I was interested when offered to review the book Befriend by Scott Sauls. Billed as a book to “create belonging in an age of judgment, isolation and fear”, I think it has a slightly different value for Christian parents of older kids and teens.
Sales uses the book to make the case for “befriending” everyone from ourselves to “prodigals and pharisees” and everyone in between. What he actually does is examine a lot of the people issues creating stumbling blocks to faith for many non-Christians and Christians today. In each chapter, he mixes scriptures and stories – many personal – to both lay out the issue and then make the case for how he believes God would want us to interact with each.
If you are a Christian parent, you should be discussing these issues with your older children and teens on a regular basis. This book can be a great catalyst for conversations and Bible study with your kids. It can also point out issues your children will face and of which you may not even currently be aware.

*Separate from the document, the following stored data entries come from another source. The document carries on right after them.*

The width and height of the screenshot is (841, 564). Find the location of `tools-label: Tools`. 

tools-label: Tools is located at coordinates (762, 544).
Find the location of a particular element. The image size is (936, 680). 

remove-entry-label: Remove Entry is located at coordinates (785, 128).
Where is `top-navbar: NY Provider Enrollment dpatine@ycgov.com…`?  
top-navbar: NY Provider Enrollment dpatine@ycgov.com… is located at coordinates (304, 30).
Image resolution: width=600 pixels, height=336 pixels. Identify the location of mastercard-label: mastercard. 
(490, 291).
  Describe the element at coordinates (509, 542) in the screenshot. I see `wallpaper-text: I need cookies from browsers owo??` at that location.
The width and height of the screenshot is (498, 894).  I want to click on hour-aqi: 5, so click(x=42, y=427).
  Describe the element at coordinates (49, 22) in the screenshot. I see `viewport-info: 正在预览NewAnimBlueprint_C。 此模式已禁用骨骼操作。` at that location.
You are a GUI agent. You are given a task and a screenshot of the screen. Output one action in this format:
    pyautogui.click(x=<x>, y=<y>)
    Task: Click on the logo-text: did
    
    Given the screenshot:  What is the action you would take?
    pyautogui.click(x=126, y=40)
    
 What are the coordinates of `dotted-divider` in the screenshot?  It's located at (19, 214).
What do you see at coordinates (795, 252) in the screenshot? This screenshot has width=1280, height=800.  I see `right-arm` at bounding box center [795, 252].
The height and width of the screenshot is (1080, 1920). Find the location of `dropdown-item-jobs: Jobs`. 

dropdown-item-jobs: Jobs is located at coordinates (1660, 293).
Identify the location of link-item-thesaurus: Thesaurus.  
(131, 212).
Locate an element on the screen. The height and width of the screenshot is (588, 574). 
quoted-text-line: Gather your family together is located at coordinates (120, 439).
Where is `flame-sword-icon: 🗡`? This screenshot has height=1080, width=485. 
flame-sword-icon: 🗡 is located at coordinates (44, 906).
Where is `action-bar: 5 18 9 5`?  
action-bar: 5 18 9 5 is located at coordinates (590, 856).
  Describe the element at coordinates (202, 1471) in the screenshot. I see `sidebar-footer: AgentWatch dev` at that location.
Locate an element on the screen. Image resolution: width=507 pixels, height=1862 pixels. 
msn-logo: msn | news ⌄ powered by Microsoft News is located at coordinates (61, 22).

A book like this must be difficult to write. Even Christians are often divided on some of these issues. If I had to characterize his conclusions, I would say he is a moderate on the conservative/liberal Christian spectrum. Having said that, I did find a few relatively minor errors (For example, he says the Apostle Paul was an example of a “single” elder. I see nothing in scripture that says Paul was an elder of any congregation – plus he moved around too much to be one. Not to mention the qualifications in scripture make it clear an elder is to “be the husband of one wife”.) Outside of those few errors, I personally feel he was mostly correct in how he interpreted and used scripture to make his points.
I love that at the end of each chapter, he includes a summary, another scripture and some questions to consider. While you would probably need to add more questions and scriptures to make it a Bible study, he does provide the basics. Visually, the book is not attractive and is printed on rather cheap paper. It’s not really a distraction, but may not make the book jump off the page as something you might want to read. I think the content is worth it, I just wish, that as with many books today, they had put a little more effort into the graphics and printing aspects.
Ultimately, whether you think scripture agrees with him or not, this book is important for you as a Christian parent. You need to be prepared and to prepare your kids to have these sometimes difficult conversations. You need to prepare them to live their faith by serving others and sharing their faith -with everyone. I believe this book can be a good tool for you to use.
This book was given to me for free in exchange for my honest review. An affiliate link is included for your convenience.